##  Mobile App for Lottery Addiction

![Image](https://i.pinimg.com/originals/66/3e/e6/663ee6d5c6e6d81d8f8d6447380d91fa.png)

### Introduction

[Ludomania](https://en.wikipedia.org/wiki/Problem_gambling) or pathological gambling is a common disorder that is associated with both social and family costs.

A medical institute that aims to prevent and treat gambling addictions wants to build a dedicated mobile app to help lottery addicts better estimate their chances of winning. We're here to help them to create the logical core of the app and calculate probabilities.

We'll focus on the [6/49 lottery](https://en.wikipedia.org/wiki/Lotto_6/49) and help users to find:
* The probability of winning the big prize with a single ticket?
* The probability of winning the big prize if we play 40 different tickets (or any other number)?
* The probability of having at least five (or four, or three, or two) winning numbers on a single ticket?

The institute also provides us with the historical [data](https://www.kaggle.com/datascienceai/lottery-dataset/version/1). There are 3,665 drawings from the national 6/49 lottery game in Canada, dating from 1982 to 2018.

### Finding the probabilities

First of all let's prepare two core functions: [**factorial**](https://en.wikipedia.org/wiki/Factorial) and [**combinations**](https://en.wikipedia.org/wiki/Combination).

In [1]:
def factorial(n):
    '''
    Calculate the factirial of n (n!)
    '''
    result = 1
    for i in range(n, 1, -1):
        result *= i
        
    return result

def combinations(n, k):
    '''
    Calculate the number of combinations when we're sampling
    without replacement and taking only k objects from a group
    of n objects
    '''
    denominator = factorial(k) * factorial(n - k)
    return factorial(n) / denominator

Now we can move on.

#### One ticket

We'll start with simpe function of our app - calculation the probability of winning the big prize with a single ticket.

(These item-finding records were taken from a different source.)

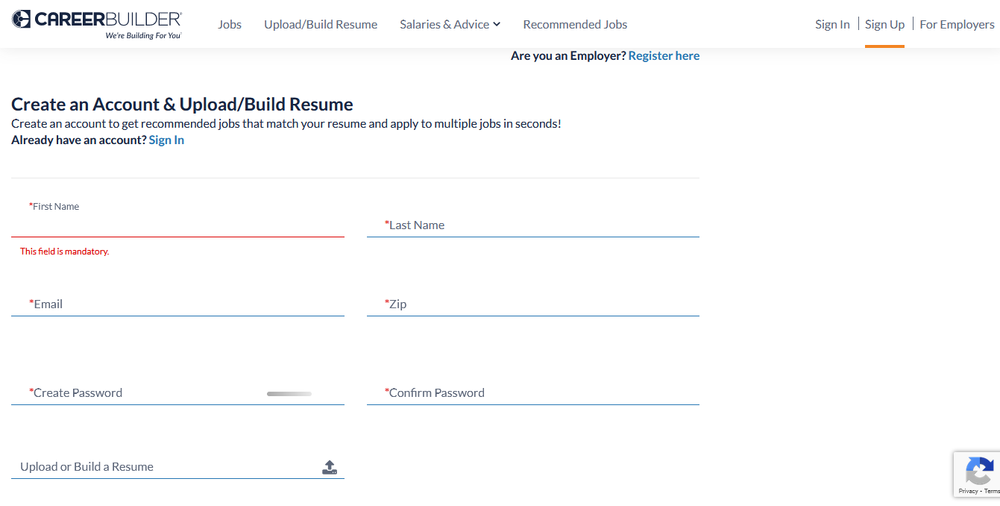Click the CareerBuilder logo
Screen dimensions: 1000x506
click(96, 24)
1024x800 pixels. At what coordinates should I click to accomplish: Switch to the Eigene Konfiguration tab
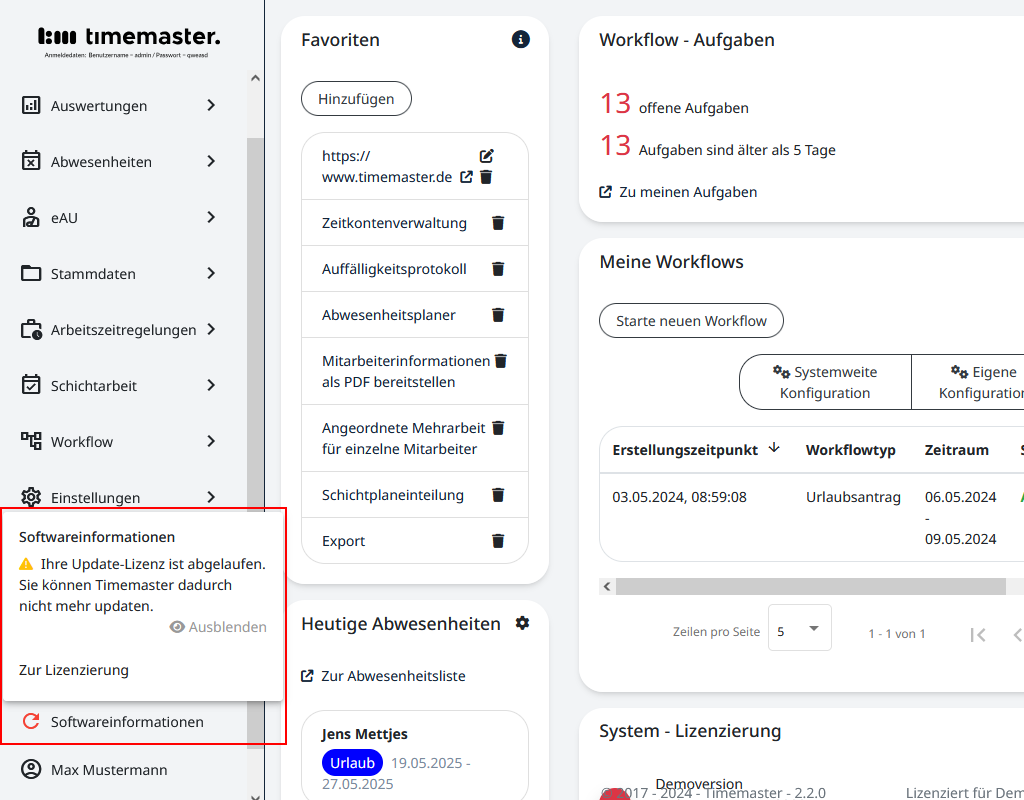click(x=983, y=382)
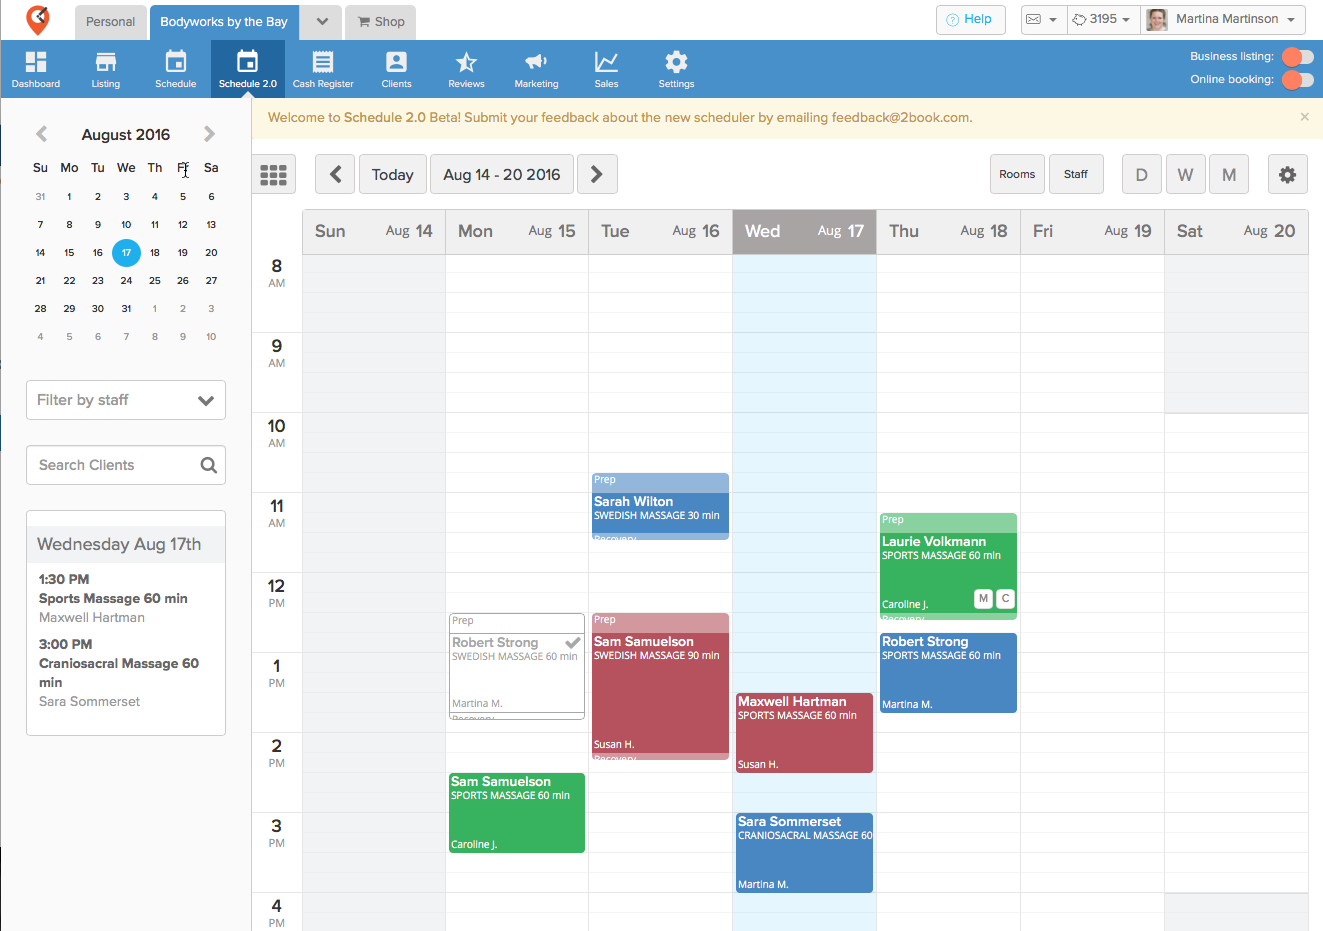Click the Rooms view button
Image resolution: width=1323 pixels, height=931 pixels.
(x=1017, y=175)
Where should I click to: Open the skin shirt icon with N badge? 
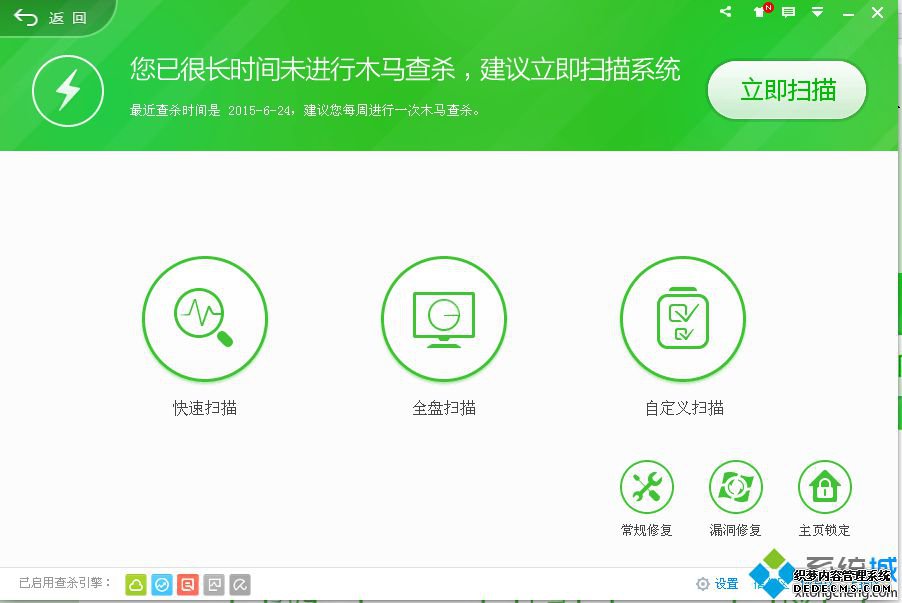click(762, 11)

A user input six different numbers from 1 to 49, we calculate the probability under the hood and return it in some frianly way.

In [24]:
def one_ticket_probability(ticket):
    '''
    Calculate the probability to win using only one ticket
    (exact numbers match)
    
    ticket - list
    '''
    k = len(ticket)
    n = 49
    comb = combinations(n, k)
    prob = 1 / comb
    print('''Your chances to win the big prize with the {} numbers
are {:%} or 1 in {:,}.
'''.format(ticket, prob, int(comb)))
    return None

Let's run some tests.

In [25]:
one_ticket_probability([1, 2, 3, 4, 5, 6])
one_ticket_probability([15, 25, 35, 45, 55, 65])

Your chances to win the big prize with the [1, 2, 3, 4, 5, 6] numbers
are 0.000007% or 1 in 13,983,816.

Your chances to win the big prize with the [15, 25, 35, 45, 55, 65] numbers
are 0.000007% or 1 in 13,983,816.



Everything's fine, the probability is independent from the numbers. We can hope that users will notice that too.

#### Historical draws

Now we want give users the ability to compare their ticket against the historical lottery data and determine whether they would have ever won by now. Let's first take a look at this data.

In [4]:
import pandas as pd

historical = pd.read_csv('649.csv')
print(historical.shape)
historical.head()

(3665, 11)


Unnamed: 0,PRODUCT,DRAW NUMBER,SEQUENCE NUMBER,DRAW DATE,NUMBER DRAWN 1,NUMBER DRAWN 2,NUMBER DRAWN 3,NUMBER DRAWN 4,NUMBER DRAWN 5,NUMBER DRAWN 6,BONUS NUMBER
0,649,1,0,6/12/1982,3,11,12,14,41,43,13
1,649,2,0,6/19/1982,8,33,36,37,39,41,9
2,649,3,0,6/26/1982,1,6,23,24,27,39,34
3,649,4,0,7/3/1982,3,9,10,13,20,43,34
4,649,5,0,7/10/1982,5,14,21,31,34,47,45


Nubers are stored in six different columns. We need to combine them in something more useful - sets. Then we' store these sets in the new column.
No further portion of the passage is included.